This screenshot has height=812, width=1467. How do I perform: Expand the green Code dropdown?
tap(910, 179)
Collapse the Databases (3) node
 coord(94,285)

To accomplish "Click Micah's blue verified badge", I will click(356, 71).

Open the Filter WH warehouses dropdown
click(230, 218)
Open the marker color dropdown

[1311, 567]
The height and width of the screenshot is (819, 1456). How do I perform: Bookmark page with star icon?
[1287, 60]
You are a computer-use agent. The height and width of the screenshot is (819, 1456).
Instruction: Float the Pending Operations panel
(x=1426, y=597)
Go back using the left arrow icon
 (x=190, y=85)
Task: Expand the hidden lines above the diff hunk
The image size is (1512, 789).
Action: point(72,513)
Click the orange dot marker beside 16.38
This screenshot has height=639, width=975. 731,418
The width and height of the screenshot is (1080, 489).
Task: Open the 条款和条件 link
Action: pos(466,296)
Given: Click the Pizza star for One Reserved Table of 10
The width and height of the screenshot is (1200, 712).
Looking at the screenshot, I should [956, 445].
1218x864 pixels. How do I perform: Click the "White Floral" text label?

============

# GIVEN INSTRUCTION:
Update the rows in the stretch from the line containing "will click(356, 71)." through the end of the rows by replacing "dropdown" with "menu", leaving everything else unchanged.

# RESPONSE TO THE TASK:
To accomplish "Click Micah's blue verified badge", I will click(356, 71).

Open the Filter WH warehouses menu
click(230, 218)
Open the marker color menu

[1311, 567]
The height and width of the screenshot is (819, 1456). How do I perform: Bookmark page with star icon?
[1287, 60]
You are a computer-use agent. The height and width of the screenshot is (819, 1456).
Instruction: Float the Pending Operations panel
(x=1426, y=597)
Go back using the left arrow icon
 (x=190, y=85)
Task: Expand the hidden lines above the diff hunk
The image size is (1512, 789).
Action: point(72,513)
Click the orange dot marker beside 16.38
This screenshot has height=639, width=975. 731,418
The width and height of the screenshot is (1080, 489).
Task: Open the 条款和条件 link
Action: pos(466,296)
Given: Click the Pizza star for One Reserved Table of 10
The width and height of the screenshot is (1200, 712).
Looking at the screenshot, I should [956, 445].
1218x864 pixels. How do I perform: Click the "White Floral" text label?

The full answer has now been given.